Initially, they took Leanne to GAGE for fun and to let out some of the energy that her mother remembered included routinely vaulting over a couch at home. Turned out she had both the aptitude and attitude to make it something more than just falling into soft mats instead of onto hard ice.

Never mind that she wasn't initially very flexible and her knees were "a little knobby," as Fong put it.

"She was very quick, had all those little things that you look for in a gymnast," he said. "And very quickly, she just molded into exactly what we thought she'd be."

Actually, it was over the course of most of a decade that along the way included her winning the 2018 junior U.S. all-around and constantly adding to her repertoire on what Barutyan calls the "routine skeleton."

"It's like Build-A-Bear," she said, smiling at the thought of adding accessories as she advances.

It also can be a lot to bear, coming at a cost that's not for the squeamish.

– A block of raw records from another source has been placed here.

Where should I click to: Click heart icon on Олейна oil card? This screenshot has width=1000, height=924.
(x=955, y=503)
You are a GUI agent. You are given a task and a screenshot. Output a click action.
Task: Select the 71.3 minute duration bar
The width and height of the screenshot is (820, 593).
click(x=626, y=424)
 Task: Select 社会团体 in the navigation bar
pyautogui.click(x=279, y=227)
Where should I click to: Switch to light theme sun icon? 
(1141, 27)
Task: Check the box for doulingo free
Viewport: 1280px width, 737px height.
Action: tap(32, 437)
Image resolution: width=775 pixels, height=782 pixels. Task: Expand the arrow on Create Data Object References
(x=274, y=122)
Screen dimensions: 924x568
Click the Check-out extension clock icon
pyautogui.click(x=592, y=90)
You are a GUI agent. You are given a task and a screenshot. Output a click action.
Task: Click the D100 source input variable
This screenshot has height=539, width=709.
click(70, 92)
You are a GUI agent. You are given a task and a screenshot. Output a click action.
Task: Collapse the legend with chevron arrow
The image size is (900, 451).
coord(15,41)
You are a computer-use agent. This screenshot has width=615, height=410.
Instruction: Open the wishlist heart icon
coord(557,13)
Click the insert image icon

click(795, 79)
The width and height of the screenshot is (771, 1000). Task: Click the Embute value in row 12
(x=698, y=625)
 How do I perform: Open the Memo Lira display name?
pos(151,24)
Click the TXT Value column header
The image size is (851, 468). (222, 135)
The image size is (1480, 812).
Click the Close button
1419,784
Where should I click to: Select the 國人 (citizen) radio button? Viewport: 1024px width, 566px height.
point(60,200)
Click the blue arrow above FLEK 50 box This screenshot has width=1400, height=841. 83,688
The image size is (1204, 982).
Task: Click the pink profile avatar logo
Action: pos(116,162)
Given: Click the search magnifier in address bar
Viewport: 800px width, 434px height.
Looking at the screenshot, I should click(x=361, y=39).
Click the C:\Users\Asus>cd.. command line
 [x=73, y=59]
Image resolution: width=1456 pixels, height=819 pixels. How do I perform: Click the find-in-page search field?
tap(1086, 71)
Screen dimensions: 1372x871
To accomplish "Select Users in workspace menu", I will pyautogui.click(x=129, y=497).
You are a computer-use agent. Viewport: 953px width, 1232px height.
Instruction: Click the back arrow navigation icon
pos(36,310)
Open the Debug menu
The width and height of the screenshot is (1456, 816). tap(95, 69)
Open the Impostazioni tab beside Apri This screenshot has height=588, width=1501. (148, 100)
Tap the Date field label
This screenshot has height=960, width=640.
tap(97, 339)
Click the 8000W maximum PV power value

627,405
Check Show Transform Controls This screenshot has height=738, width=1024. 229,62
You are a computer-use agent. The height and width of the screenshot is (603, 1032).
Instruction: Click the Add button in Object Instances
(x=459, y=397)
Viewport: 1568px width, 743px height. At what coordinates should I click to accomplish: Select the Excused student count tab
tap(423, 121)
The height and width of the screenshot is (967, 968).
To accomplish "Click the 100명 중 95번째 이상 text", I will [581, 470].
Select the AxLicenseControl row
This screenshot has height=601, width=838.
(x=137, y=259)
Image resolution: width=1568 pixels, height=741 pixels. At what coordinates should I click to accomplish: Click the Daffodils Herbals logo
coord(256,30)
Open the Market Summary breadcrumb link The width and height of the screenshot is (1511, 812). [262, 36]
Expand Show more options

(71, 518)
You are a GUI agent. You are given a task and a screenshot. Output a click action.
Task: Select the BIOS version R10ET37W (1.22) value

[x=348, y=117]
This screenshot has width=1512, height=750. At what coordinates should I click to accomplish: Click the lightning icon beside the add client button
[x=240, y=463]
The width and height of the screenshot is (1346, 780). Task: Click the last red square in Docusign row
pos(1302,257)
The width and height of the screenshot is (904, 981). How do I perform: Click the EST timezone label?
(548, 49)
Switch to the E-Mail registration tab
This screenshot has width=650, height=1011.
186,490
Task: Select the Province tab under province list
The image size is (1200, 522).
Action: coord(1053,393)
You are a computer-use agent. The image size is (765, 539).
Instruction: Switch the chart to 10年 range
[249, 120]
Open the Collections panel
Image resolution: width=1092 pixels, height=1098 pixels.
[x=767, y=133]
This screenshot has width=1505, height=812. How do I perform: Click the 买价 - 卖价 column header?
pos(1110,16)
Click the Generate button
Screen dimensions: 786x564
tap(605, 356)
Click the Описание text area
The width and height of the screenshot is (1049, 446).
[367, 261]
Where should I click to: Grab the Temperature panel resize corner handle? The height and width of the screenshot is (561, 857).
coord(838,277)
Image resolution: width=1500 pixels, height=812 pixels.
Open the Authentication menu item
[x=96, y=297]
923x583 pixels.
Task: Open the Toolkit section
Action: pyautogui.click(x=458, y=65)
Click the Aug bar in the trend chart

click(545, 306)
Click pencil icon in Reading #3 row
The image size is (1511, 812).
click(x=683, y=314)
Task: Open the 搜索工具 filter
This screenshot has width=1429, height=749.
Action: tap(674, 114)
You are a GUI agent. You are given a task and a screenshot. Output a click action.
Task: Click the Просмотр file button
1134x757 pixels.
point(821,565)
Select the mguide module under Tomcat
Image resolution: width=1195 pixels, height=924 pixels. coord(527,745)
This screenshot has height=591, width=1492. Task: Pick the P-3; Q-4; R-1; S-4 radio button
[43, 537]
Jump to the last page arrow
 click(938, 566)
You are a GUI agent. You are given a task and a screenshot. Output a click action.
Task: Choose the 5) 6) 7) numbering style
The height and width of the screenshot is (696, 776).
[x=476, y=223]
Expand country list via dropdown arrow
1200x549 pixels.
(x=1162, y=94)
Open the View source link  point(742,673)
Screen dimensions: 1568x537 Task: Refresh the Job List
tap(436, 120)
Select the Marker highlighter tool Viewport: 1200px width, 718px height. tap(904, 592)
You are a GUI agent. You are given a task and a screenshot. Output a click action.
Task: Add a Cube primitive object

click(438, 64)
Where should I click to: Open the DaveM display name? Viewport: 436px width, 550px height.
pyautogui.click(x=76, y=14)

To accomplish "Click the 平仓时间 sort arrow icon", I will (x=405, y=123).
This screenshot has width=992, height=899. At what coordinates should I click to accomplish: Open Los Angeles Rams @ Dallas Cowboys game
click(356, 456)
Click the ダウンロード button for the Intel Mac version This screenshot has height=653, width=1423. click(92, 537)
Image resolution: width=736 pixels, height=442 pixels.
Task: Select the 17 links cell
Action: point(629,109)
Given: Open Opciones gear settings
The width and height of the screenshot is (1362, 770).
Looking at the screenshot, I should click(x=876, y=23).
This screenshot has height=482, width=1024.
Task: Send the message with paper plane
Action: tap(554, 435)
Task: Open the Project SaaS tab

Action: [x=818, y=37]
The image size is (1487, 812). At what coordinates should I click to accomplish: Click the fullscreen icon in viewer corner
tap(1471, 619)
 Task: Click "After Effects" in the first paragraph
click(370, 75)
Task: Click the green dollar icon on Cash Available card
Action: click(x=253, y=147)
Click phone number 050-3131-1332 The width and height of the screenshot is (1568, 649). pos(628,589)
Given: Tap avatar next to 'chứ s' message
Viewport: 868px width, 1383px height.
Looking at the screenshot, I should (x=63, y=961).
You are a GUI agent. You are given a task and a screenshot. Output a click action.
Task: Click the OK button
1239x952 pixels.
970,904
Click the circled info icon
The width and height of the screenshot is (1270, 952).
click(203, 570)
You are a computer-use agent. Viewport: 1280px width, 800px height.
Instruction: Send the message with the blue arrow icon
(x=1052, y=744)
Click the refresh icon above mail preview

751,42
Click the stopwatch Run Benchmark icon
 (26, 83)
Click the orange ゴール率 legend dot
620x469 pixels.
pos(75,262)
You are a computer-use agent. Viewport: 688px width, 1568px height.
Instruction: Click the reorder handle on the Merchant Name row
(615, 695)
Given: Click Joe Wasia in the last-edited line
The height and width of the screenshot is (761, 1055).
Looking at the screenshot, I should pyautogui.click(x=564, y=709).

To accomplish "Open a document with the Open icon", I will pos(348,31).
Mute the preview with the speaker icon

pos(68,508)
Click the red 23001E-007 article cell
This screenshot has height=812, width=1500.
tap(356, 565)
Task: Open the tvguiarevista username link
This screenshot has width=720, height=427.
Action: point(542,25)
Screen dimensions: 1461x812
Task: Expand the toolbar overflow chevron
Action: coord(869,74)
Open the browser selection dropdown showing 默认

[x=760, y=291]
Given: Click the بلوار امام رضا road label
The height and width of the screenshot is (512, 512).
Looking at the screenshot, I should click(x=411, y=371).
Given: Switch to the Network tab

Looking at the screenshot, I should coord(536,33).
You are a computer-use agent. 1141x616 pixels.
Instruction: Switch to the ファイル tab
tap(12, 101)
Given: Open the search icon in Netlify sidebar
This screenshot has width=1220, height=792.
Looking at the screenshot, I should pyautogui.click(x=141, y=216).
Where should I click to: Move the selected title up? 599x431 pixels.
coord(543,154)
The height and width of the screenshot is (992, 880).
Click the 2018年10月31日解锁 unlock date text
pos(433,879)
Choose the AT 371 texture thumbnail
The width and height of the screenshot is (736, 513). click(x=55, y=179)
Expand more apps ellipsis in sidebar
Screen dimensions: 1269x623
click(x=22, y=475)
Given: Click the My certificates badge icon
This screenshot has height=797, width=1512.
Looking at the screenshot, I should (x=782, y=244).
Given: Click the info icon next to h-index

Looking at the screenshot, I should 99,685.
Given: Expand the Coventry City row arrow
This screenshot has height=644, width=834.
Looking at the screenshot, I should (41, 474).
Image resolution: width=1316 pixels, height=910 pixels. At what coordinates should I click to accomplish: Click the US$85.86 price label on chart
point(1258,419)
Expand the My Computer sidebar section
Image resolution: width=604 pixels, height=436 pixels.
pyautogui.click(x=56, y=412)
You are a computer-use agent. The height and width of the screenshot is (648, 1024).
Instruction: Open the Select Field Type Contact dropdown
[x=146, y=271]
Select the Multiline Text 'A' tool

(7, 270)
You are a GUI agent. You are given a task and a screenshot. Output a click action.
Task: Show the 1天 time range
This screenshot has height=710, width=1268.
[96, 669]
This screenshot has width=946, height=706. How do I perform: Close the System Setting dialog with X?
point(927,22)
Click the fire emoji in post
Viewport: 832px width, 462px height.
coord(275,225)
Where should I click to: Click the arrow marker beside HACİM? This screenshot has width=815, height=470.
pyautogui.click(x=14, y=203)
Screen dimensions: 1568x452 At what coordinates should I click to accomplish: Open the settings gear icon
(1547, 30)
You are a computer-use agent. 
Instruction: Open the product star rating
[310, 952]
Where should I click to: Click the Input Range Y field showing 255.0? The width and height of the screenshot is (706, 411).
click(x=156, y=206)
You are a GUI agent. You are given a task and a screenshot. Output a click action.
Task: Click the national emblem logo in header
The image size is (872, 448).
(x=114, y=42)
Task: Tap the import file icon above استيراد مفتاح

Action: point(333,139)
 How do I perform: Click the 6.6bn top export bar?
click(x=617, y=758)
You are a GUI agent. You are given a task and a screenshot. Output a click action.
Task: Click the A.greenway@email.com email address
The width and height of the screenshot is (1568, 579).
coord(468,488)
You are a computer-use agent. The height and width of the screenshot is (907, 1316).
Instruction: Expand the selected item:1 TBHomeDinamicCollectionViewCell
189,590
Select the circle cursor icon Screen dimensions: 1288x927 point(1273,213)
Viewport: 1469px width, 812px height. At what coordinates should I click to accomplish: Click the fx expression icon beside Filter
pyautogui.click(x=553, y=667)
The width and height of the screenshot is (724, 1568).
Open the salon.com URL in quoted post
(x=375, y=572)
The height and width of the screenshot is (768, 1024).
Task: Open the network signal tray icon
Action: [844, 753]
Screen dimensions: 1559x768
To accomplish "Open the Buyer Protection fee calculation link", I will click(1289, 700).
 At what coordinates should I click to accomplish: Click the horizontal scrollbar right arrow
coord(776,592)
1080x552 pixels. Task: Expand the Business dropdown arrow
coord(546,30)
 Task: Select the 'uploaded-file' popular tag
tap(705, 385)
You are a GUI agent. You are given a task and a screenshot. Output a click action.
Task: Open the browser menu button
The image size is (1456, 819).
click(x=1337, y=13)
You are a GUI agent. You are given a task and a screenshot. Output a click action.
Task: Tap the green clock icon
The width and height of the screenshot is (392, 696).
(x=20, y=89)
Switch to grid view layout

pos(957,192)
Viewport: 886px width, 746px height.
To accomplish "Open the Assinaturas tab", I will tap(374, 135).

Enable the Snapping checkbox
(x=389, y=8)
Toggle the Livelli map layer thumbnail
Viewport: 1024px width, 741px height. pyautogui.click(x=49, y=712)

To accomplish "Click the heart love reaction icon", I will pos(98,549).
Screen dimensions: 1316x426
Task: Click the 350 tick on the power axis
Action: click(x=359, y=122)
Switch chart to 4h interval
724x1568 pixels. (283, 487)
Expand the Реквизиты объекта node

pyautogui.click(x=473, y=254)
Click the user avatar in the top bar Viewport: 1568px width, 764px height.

The family, which includes two younger brothers, was spared what Fong called the "awful decisions" some choose to make about whether to send their children away for training. But the demands still are extraordinary _ including a contractual stipulation that the girls can't get tattoos or have boyfriends "until you leave this gym," Fong said.

If it sounds extreme, well, it absolutely is. In fact, it's an entire lifestyle decision for a family and a girl who now says, "I'm really looking forward to the Olympics" with valid conviction.

"We're not dictating anything; we're just saying we know what it takes," Fong said. "If they're not buying in, it's not our mission to force them into it. We just know that it can't be done (otherwise), and we're not going to take them."

In the same vein, the elite gymnasts at GAGE typically take Sundays off and a few days at Christmas, maybe a day or two more at Thanksgiving. That goes "against the grain of most families," Fong acknowledged.

While this family often tries to tack on a few days together at out-of-town competitions, Leanne says she last remembers a vacation "when I was, like, 2," and her parents don't dispute that.

"It's a little bit hard on the family," said Ding, who six days a week drives 45 minutes each way to GAGE around her daughter's 5 { hour training sessions. "If you take a week off, you feel like it's a month off."

All of this will feel all the more ratcheted up in the months to come with such competitions as the Pan American Games, the U.S. championships and world championships all funneling into momentum towards Tokyo next year.

And while Wong could contend in 2024, for now it's all about 2020 tunnel vision.

"Everything that she does has got to be centered around that. Everything that mom and dad do, everything the brothers do, everything around what we do, has got to be centered around this," Fong said. "You only get one shot at 2020."

So far, so good, for a name we might just be learning but figure to hear plenty more about.